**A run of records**
_____
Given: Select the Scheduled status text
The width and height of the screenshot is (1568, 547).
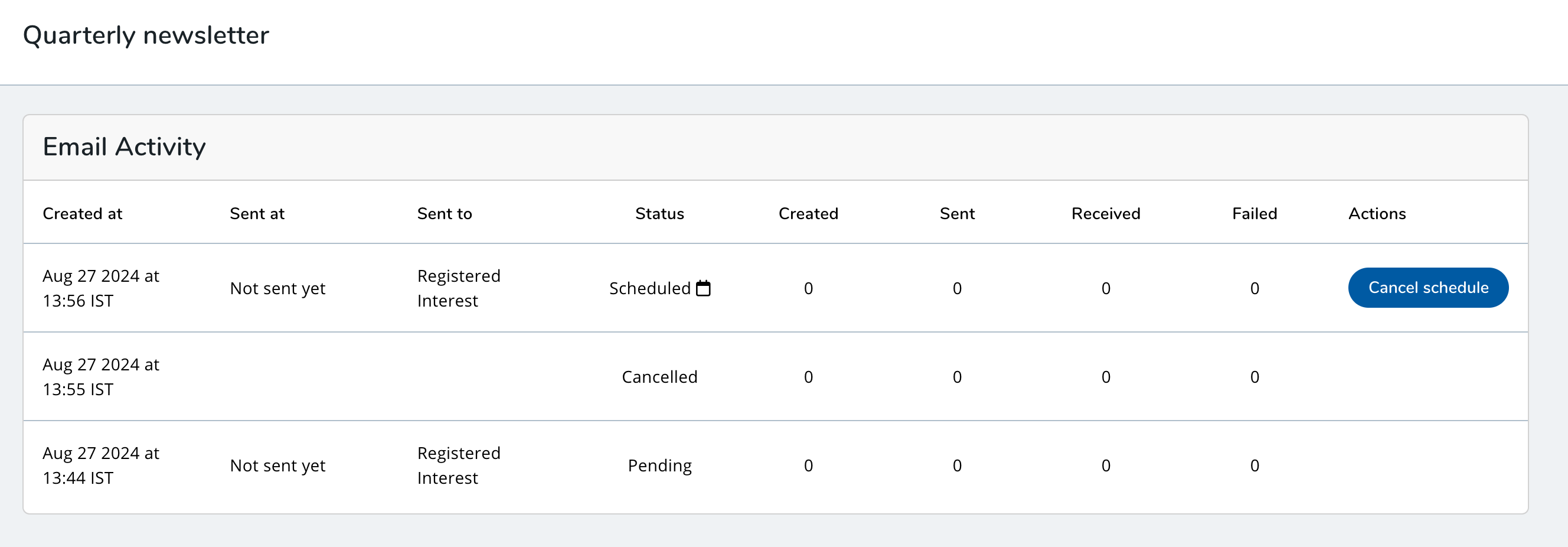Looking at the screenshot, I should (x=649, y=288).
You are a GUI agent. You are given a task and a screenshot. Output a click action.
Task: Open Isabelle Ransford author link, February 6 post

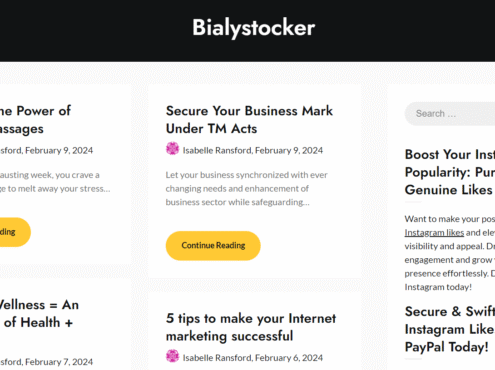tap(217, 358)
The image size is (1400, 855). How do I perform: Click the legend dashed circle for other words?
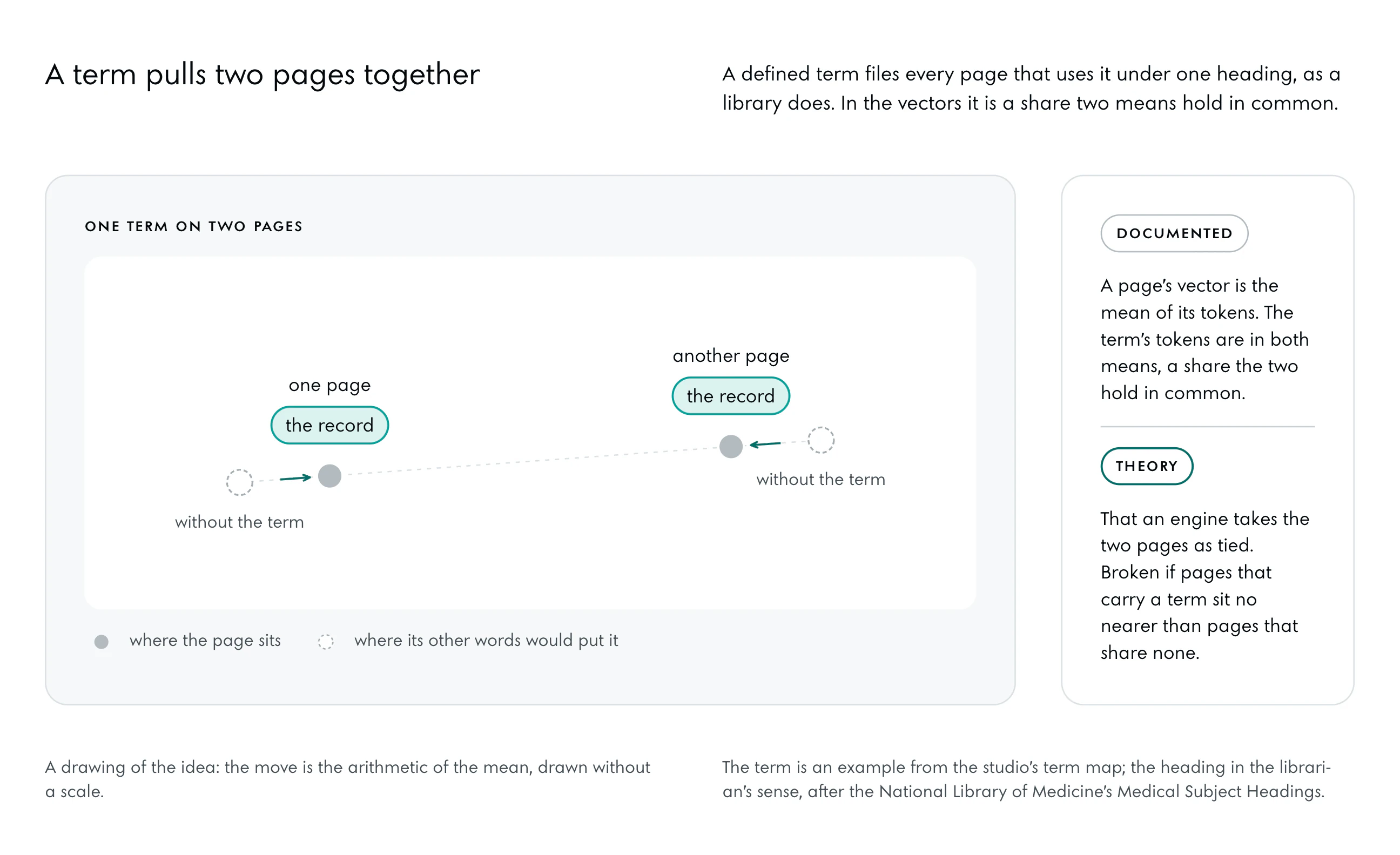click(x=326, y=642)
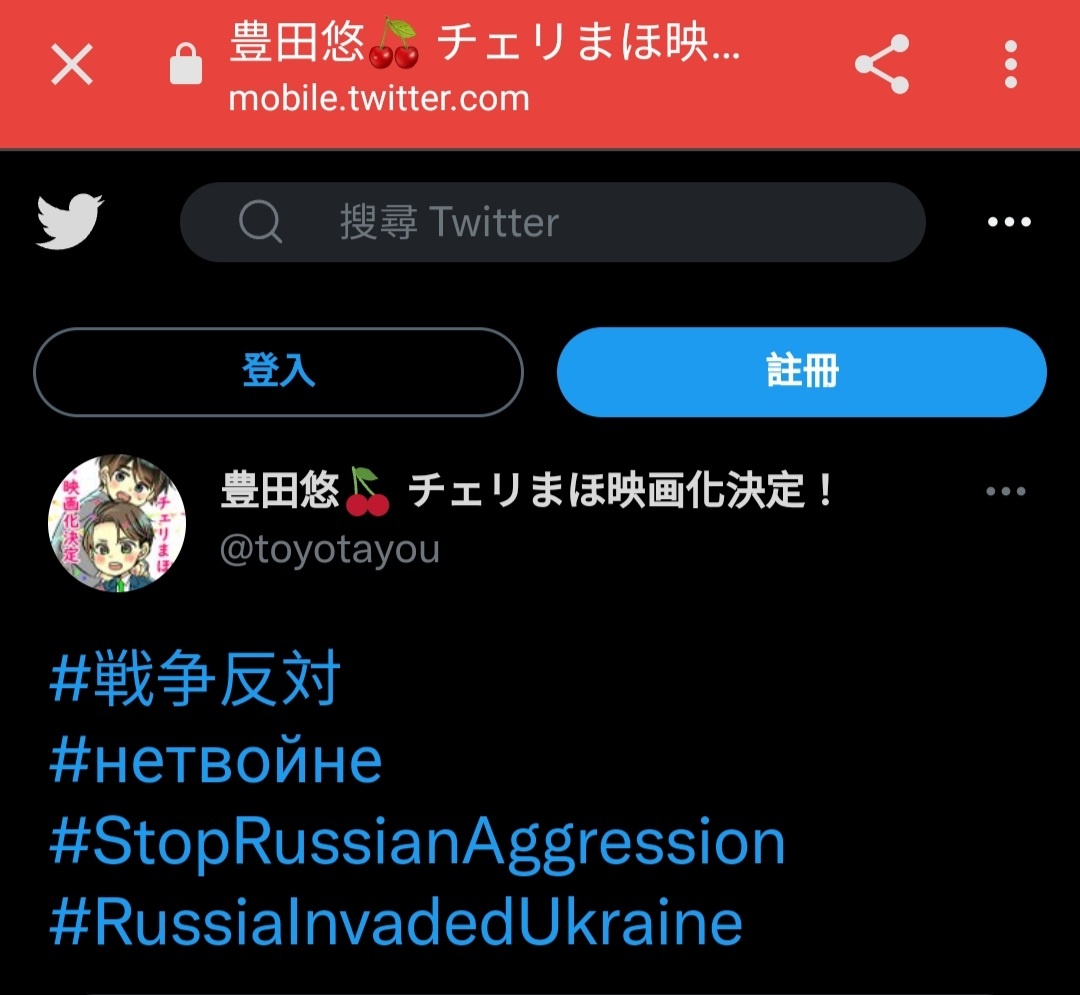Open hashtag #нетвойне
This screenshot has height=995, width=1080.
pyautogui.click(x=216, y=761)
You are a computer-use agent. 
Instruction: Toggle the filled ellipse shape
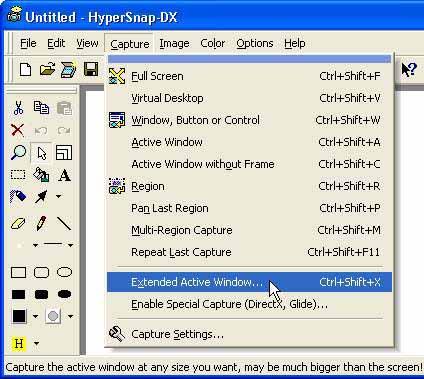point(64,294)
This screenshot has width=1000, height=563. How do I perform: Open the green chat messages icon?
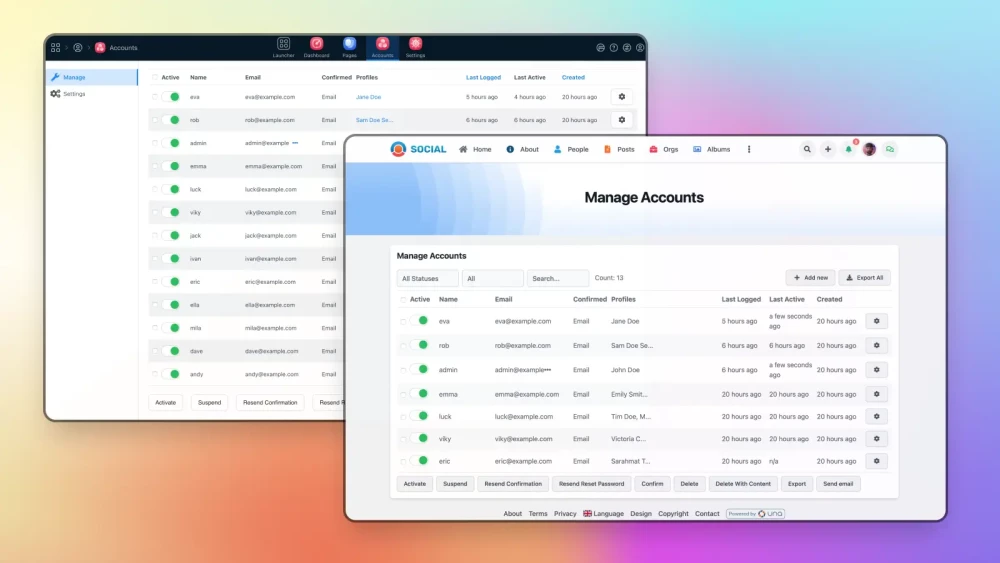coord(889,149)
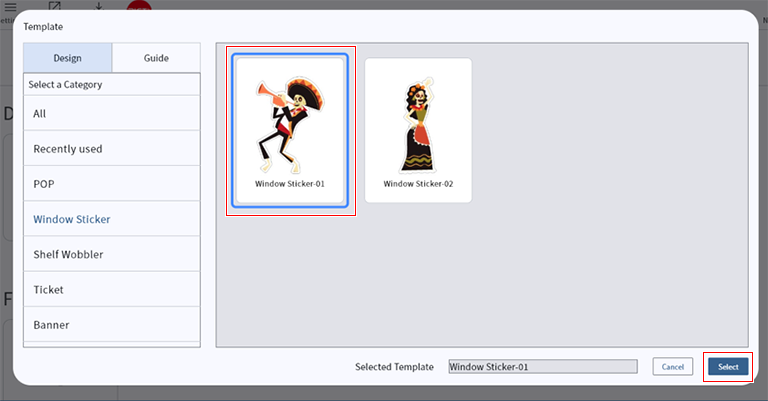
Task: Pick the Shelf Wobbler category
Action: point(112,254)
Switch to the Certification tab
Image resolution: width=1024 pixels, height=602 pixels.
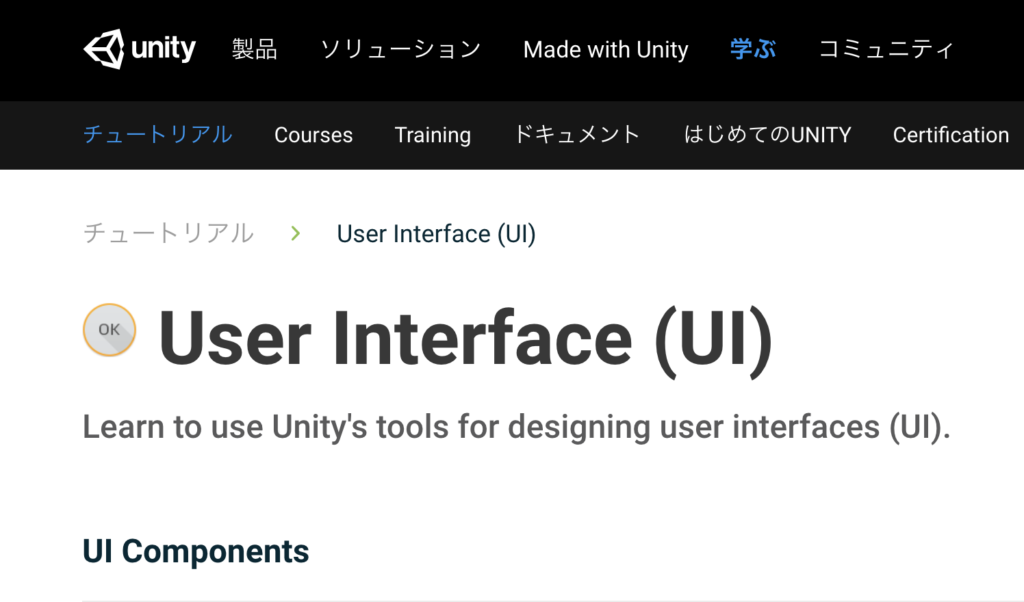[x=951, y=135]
_____
Print every line of the records above word for word, but leave out the pictures.

**Full solution**
Given: Select the Scheduled status text
The width and height of the screenshot is (1568, 547).
Looking at the screenshot, I should (x=649, y=288).
You are a GUI agent. You are given a task and a screenshot. Output a click action.
Task: Open Isabelle Ransford author link, February 6 post

tap(217, 358)
The image size is (1400, 855). How do I perform: Click the legend dashed circle for other words?
click(x=326, y=642)
Open hashtag #нетвойне
This screenshot has height=995, width=1080.
pyautogui.click(x=216, y=761)
You are a computer-use agent. 
Instruction: Toggle the filled ellipse shape
point(64,294)
This screenshot has width=1000, height=563. How do I perform: Open the green chat messages icon?
coord(889,149)
Task: Pick the Shelf Wobbler category
Action: point(112,254)
Switch to the Certification tab
Image resolution: width=1024 pixels, height=602 pixels.
[x=951, y=135]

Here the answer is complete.